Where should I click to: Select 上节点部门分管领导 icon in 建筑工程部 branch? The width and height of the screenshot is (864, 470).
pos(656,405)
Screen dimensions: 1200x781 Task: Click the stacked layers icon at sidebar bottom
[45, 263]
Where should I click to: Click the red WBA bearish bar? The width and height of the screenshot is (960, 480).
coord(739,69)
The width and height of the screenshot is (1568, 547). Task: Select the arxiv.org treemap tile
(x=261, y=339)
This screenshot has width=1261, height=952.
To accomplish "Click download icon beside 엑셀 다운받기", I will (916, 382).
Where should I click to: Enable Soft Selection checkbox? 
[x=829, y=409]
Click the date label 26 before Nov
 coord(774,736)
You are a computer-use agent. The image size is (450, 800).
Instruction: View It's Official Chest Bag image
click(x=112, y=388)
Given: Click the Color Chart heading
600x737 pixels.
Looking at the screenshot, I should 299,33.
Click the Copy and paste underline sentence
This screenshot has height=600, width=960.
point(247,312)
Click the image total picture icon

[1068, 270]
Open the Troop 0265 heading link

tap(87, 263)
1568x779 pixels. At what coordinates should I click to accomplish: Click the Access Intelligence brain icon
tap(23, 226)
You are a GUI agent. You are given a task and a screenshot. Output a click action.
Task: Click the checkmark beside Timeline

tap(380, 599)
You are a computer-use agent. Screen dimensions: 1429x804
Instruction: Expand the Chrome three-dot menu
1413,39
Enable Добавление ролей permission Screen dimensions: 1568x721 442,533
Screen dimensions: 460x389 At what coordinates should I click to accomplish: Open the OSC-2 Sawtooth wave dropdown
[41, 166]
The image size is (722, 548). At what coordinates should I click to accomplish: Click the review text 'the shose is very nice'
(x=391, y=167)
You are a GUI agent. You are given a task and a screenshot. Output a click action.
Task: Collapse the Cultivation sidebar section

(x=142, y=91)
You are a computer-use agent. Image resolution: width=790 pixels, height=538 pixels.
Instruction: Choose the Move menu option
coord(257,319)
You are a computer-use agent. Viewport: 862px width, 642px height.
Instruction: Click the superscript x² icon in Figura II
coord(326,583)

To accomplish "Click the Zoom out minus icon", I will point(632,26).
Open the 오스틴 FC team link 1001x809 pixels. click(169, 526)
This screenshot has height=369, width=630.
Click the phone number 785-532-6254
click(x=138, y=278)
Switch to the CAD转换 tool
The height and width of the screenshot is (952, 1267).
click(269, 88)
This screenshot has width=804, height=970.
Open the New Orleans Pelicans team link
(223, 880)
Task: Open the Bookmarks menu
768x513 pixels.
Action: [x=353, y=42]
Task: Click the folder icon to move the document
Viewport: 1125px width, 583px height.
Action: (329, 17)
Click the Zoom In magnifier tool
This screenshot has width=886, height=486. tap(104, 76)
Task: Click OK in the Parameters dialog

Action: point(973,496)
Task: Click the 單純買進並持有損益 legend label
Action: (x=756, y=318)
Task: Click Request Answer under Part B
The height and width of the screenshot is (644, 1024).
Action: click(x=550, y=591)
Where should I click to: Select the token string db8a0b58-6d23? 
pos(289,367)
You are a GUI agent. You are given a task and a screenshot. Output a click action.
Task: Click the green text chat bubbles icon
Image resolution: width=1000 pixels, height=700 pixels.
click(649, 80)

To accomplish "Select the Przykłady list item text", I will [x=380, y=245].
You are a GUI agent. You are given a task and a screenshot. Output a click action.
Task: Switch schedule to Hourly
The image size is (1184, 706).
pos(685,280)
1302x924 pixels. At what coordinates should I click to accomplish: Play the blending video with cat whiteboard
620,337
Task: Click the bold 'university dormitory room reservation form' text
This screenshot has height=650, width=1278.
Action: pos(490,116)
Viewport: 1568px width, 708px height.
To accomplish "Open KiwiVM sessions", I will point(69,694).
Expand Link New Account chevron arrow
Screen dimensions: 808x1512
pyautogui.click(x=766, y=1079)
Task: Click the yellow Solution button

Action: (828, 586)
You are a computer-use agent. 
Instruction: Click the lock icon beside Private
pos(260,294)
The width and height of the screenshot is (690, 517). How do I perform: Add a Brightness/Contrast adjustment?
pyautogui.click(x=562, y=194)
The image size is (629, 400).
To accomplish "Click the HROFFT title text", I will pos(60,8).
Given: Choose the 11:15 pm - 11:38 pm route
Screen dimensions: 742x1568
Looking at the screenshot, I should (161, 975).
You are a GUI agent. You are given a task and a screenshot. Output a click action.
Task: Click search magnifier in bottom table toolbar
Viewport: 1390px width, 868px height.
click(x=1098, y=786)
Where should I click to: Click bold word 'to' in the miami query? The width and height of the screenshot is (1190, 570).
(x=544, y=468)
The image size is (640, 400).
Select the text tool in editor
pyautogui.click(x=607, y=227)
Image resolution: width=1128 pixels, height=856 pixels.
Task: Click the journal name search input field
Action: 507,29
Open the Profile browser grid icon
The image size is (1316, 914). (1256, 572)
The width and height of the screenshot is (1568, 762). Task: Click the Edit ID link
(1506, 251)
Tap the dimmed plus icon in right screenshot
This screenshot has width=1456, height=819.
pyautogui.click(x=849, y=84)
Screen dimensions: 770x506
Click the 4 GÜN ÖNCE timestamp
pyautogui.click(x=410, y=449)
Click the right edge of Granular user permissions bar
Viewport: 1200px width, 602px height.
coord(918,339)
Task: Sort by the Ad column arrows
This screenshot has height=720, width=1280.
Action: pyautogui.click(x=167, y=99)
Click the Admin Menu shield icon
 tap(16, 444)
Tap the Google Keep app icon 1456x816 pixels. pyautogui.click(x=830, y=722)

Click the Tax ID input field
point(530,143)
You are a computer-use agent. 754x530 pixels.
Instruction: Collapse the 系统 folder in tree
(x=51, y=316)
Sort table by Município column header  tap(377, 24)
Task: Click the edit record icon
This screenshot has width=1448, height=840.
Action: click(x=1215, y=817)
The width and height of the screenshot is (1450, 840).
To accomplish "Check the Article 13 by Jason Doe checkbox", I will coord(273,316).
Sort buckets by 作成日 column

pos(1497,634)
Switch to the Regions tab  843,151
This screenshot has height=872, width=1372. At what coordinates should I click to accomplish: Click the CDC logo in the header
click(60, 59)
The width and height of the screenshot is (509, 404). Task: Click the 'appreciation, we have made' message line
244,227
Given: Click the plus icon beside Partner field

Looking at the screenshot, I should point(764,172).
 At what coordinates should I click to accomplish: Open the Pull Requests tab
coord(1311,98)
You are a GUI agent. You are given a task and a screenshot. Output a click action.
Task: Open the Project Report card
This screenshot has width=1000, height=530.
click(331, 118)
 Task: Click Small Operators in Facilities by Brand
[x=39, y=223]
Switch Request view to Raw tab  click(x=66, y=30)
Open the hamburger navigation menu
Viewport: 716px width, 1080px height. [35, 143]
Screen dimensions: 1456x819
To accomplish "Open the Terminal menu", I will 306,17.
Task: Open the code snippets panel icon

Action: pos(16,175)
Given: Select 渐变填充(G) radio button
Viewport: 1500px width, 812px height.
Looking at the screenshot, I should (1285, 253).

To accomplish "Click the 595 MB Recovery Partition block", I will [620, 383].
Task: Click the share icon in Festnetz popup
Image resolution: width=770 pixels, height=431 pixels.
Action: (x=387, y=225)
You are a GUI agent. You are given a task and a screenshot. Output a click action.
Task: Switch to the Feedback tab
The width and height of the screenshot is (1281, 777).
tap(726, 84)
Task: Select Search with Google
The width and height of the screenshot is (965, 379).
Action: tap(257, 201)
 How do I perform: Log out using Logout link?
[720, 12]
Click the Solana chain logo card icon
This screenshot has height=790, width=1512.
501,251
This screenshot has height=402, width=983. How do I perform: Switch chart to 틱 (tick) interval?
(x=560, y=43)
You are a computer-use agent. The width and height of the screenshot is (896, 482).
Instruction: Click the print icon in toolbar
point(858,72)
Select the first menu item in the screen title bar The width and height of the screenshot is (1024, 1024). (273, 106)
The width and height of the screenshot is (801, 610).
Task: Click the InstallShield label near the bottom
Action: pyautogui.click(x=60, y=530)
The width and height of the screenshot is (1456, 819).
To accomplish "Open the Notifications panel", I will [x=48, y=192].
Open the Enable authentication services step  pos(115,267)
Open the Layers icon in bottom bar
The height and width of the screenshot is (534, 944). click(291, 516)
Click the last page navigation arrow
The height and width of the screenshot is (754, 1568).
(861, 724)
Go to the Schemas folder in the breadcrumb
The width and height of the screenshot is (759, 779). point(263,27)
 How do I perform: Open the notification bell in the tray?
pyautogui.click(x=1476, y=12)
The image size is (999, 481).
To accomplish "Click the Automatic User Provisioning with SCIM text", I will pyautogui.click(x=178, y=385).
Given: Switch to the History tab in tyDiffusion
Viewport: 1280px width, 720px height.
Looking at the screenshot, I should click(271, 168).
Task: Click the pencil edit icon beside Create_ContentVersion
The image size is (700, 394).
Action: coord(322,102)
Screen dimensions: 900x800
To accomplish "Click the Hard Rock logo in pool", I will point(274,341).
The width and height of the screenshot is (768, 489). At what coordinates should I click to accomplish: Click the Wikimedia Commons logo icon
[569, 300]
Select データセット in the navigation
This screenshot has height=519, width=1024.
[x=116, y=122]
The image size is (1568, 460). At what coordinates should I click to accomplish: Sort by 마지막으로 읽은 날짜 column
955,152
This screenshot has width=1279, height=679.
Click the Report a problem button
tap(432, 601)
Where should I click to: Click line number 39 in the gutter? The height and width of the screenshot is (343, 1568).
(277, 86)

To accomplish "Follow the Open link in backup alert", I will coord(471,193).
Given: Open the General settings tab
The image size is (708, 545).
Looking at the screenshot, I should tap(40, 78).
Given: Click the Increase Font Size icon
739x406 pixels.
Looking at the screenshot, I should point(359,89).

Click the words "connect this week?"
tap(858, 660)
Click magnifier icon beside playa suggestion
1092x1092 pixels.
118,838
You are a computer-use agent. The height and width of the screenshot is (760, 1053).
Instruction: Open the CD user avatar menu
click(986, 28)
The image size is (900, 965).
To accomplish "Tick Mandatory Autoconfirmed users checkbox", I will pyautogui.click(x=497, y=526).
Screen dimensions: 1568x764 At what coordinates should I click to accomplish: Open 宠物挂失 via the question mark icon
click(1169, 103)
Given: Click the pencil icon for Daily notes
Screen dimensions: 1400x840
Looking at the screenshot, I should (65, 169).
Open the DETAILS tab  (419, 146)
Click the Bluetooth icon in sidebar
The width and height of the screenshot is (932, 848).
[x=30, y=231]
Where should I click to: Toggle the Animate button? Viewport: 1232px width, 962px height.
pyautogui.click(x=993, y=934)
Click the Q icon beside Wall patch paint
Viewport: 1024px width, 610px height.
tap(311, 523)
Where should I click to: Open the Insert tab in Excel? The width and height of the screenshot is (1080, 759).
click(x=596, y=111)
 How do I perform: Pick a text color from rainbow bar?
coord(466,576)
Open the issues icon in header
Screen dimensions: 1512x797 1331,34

→ **Task prompt**:
Please write out everything in the listing from the line containing "The width and height of the screenshot is (1456, 819)." down to the line containing "will pyautogui.click(x=178, y=385).", both included, with each line reproduced word for word.

→ **Final result**:
The width and height of the screenshot is (1456, 819).
To accomplish "Open the Notifications panel", I will [x=48, y=192].
Open the Enable authentication services step  pos(115,267)
Open the Layers icon in bottom bar
The height and width of the screenshot is (534, 944). click(291, 516)
Click the last page navigation arrow
The height and width of the screenshot is (754, 1568).
(861, 724)
Go to the Schemas folder in the breadcrumb
The width and height of the screenshot is (759, 779). point(263,27)
 How do I perform: Open the notification bell in the tray?
pyautogui.click(x=1476, y=12)
The image size is (999, 481).
To accomplish "Click the Automatic User Provisioning with SCIM text", I will pyautogui.click(x=178, y=385).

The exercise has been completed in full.